That I don’t have many female friends just “coupled” friends. Now that H is working 2nd shift and weekends, I find myself staying home by myself.
That’s not good, but it can be changed.
I’ve aged, but I am still trying to be a “grown up” and still needing to improve.
(I’m going on Medicare next month).
I thought I was a patient person (in my youth). I learned that kids were put on earth to teach me patience (when I had my own). I learned I am NOT a patient person.
I’ve learned that I’m better at some things than I expected and not as good at others as I had hoped. I am fortunate that most of my original body parts still work decently with minimal pain.
I also have learned how important strong healthy lungs are and sure wish mine fit that category!
@doschicos, @cameo43, and @HImom: I think we may be quadruplets. 
@rom828 - that was very insightful and most likely true! I have been running on coffee, and don’t like to drink water especially now that I don’t have a whole house filter like we had at our old house. Thank you for reminding me that it is important to stay adequately hydrated.
As I’ve aged, I’ve discovered that I’m great at small talk with complete strangers. I can ask someone in the checkout line, “What are you going to make with X ingredient?” and not offend them. In fact, it can prompt a whole fun conversation, usually including other shoppers. I think it might be because I look middle aged and harmless and friendly. Sometimes it even can get deep, as when we were all discussing our aging parents and our own fears of growing older
^^My kids and husband rue when I make those connections. They know they will be waiting a little longer than they planned for me to finish. But those moments feel really, really right sometimes.
@Waiting2exhale : I had an uncle who was a reporter for the Washington Post. It used to bug my dad that he “could make friends with anybody.” He was just a curious man:a natural reporter. I think I’ve just tossed off the inhibitions I used to have, and feel free to be curious. And nobody seems to care!
No, it’s not that. I think I’ve just more closely defined what I actually believe will work, and I don’t buy rhetoric any more. Perhaps I’m no longer a useful idiot (not saying othets who disagree with me are), I have lost trust for so many people.
Maybe not a great place to be, but since I’ve accepted that I can change very few minds, I’m at peace with that.
I think I’m less patient.
I love having guests…even for a eeekend. I like the preparation for,these infrequent visits.
I like visiting others too…and try to be very low maintenance…and appreciative.
I think I have a way higher tolerance (most of the time) for people that might have bugged me in the past. I now understand that everybody who reaches a certain age has likely had their own cross to bear and often we don’t know what’s going on that might make them difficult or different so I’m more inclined to cut them some slack…and hope they would do the same for me.
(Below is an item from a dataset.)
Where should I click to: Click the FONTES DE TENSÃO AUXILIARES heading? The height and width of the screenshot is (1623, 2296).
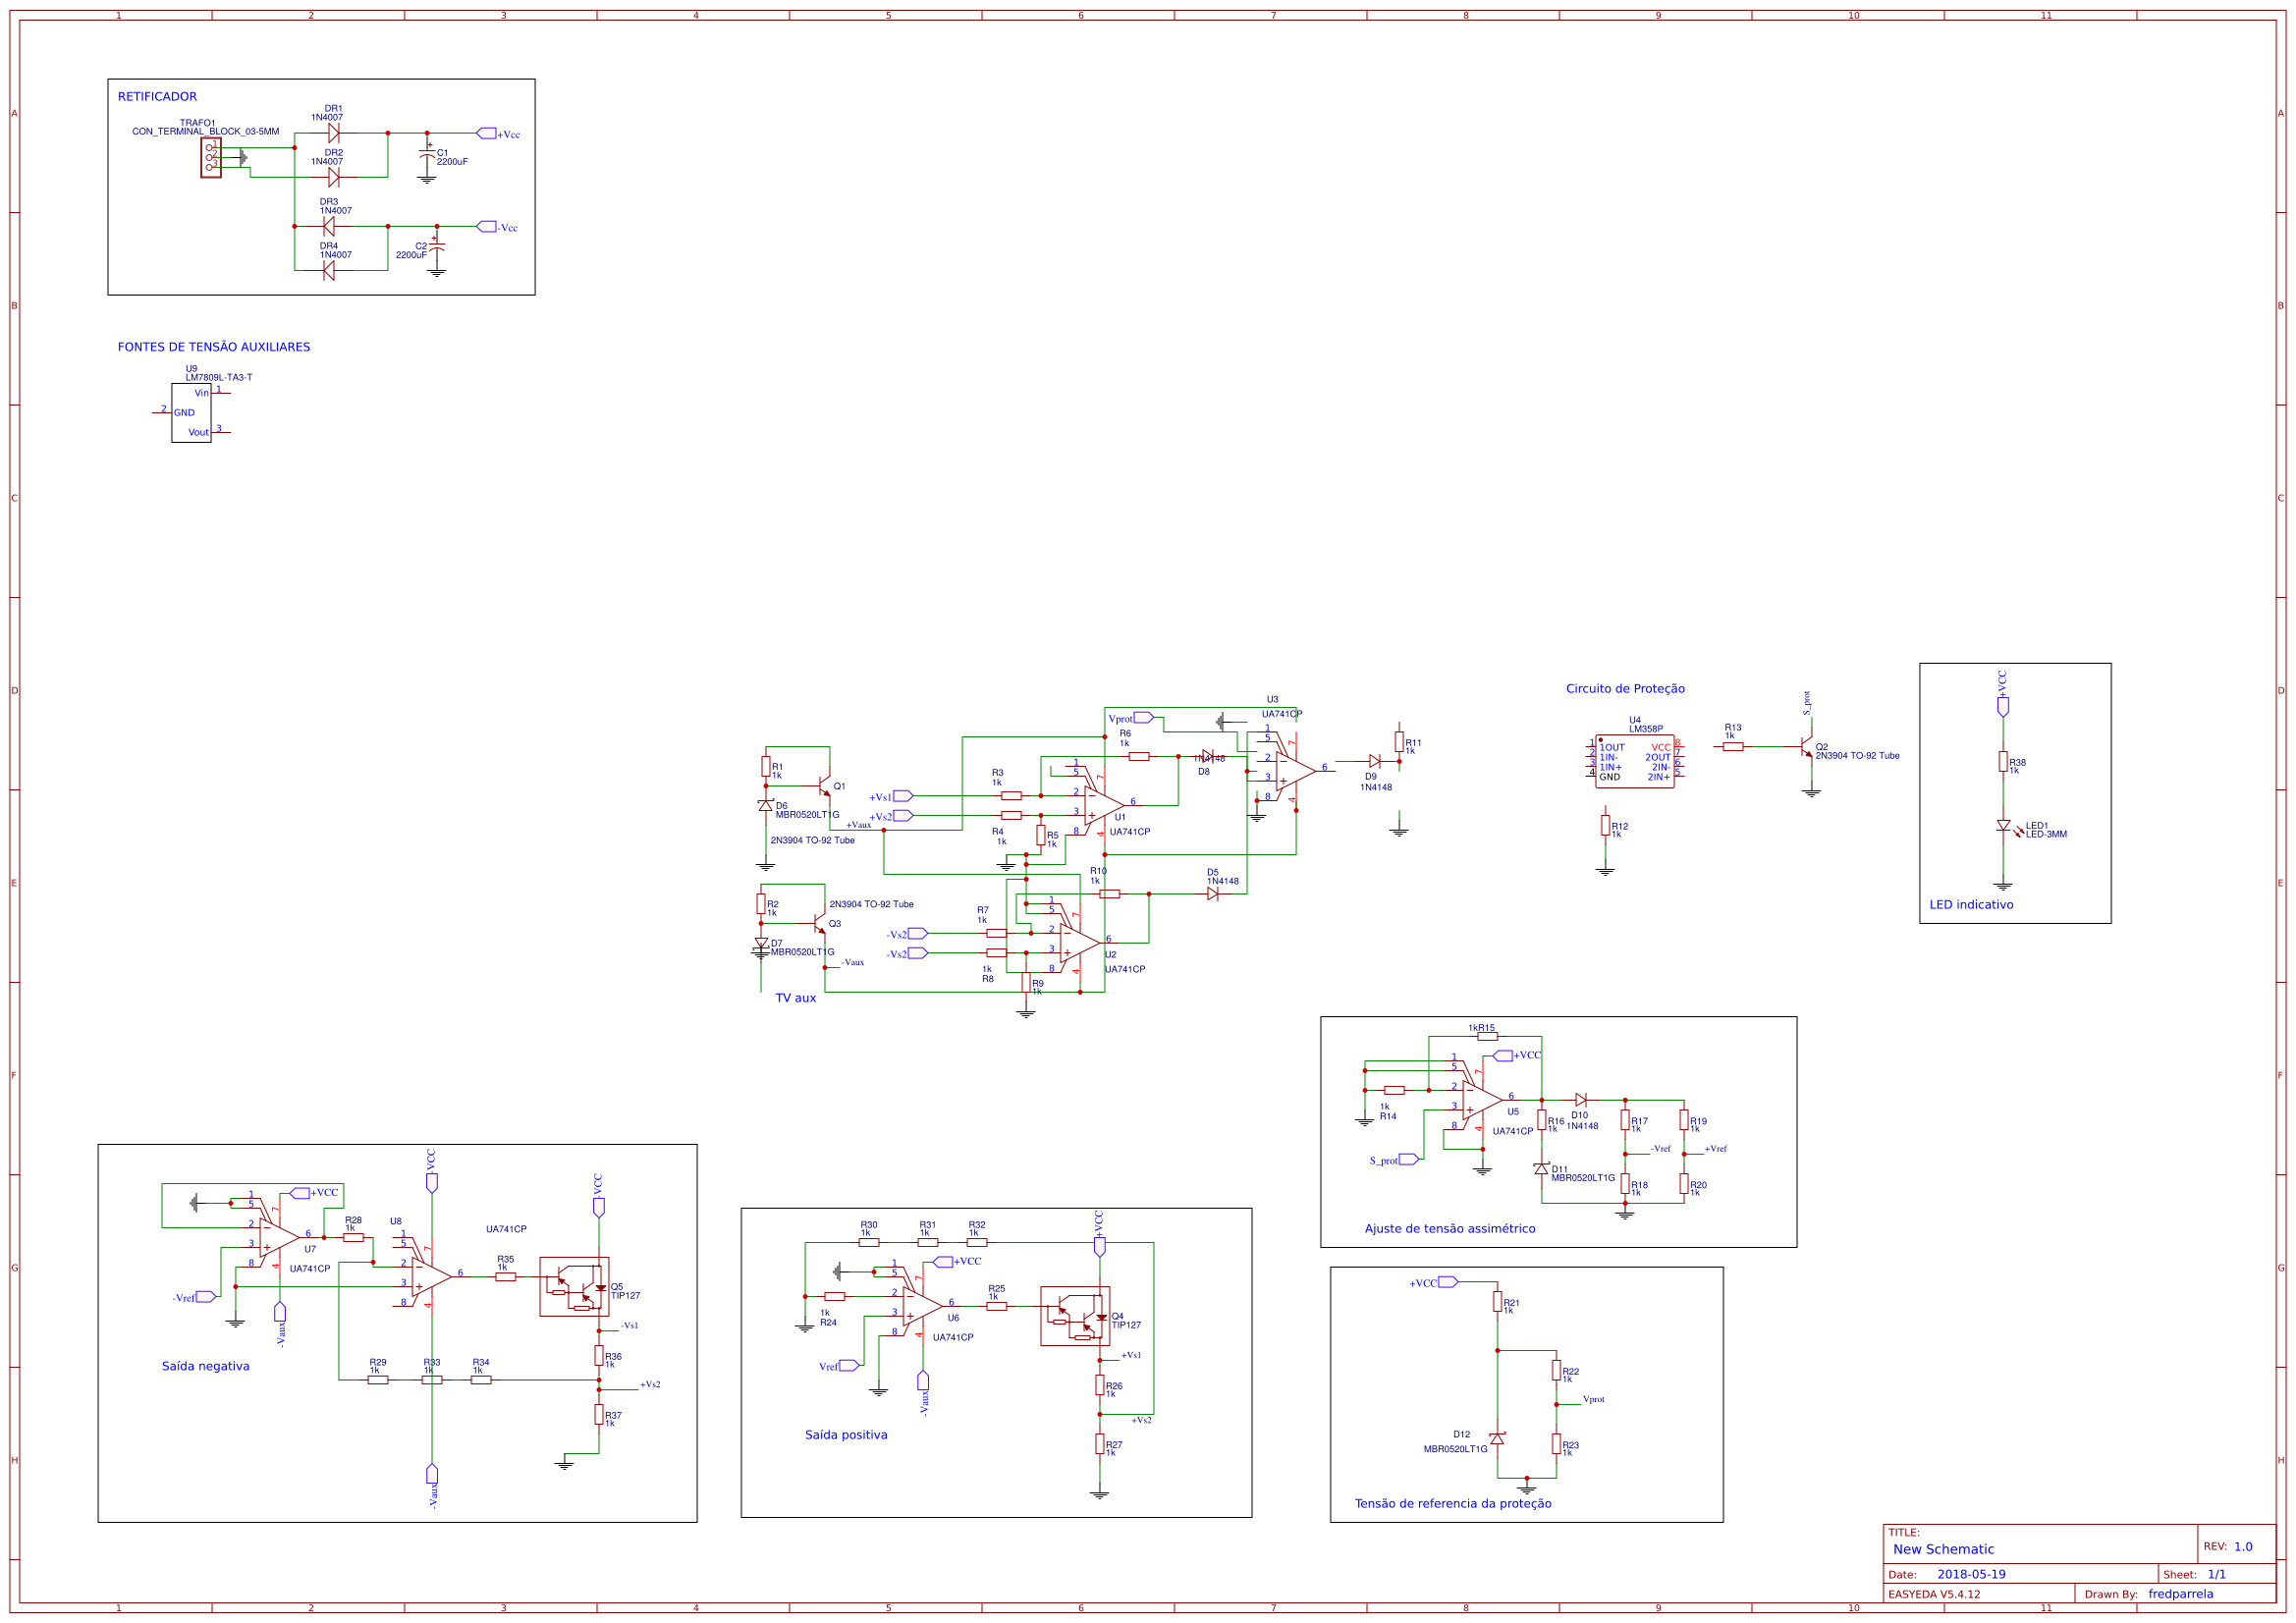coord(213,347)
While I like having lots of quiet time I’ve realize that I don’t relish living the rest of my life alone. For that reason I can’t imagine ever retiring completely, unless paid work was replaced with significant and regular volunteer work. I think it would be all too easy for an introvert like me to end up a total recluse.
Amazingly, after thinking I hated it for all these years I now like math!
@HotCanary You need to host a talk show. 
With Mr. B as a co-host! He is also a master of small talk. 
I think I am becoming a bit introverted with age…
I always wanted to be or thought I was very social. But I realize I am not. Not at all. I’ve always been the kind of person to have a very small group of friends and that was fine. But I have always felt like I needed to be apart of the “in” group. But whenever I have been included, I have felt very uncomfortable.
I am social with a very small group of people. I will not be well known in my community because I realize I need to keep to myself, even though I contribute to my community in various ways.
I have become much more likely to procrastinate that which I don’t feel like doing. For example, I am procrastinating right now instead of just shooting off some emails and being done with a task.
I am more tolerant of life stressors. I think it is because I retired and am not as time and sleep deprived.
Yes, not working 40+ hours a week really helps adjust your perspective and helps keep stressors from looming as large. Your priorities can shift.
@doschicos : So funny that you would say that! I’ve always watched talk shows and thought I could ask better questions to bring the guests out of their shells. I guess I’m stuck having fun in the grocery line.Fun for me anyway.
I’m good at planning things and being on time. I have an uncanny ability to be exactly on time. I can arrive on the dot even after a trip of 500 miles. We entered a car rally once, pre-smart phone days, and hit the target time within 0.0 seconds. I ran a 10k with a goal time of 1:08, and finished in 1:08.0. It’s kind of freaky. I used to have the ability to tell what time it was without looking at my watch, but I seem to have lost that for some reason.
On the other hand, I am VERY messy. However much space I have to work in, I will fill it with clutter. My desk is always full of piles. Sigh. Every year, I resolve to do better but I don’t.
As far as life lessons go, my family has had so much adversity and tragedy that the small stuff doesn’t bother me much anymore. I cherish my family. I don’t waste (much!) time being annoyed at my husband or kids.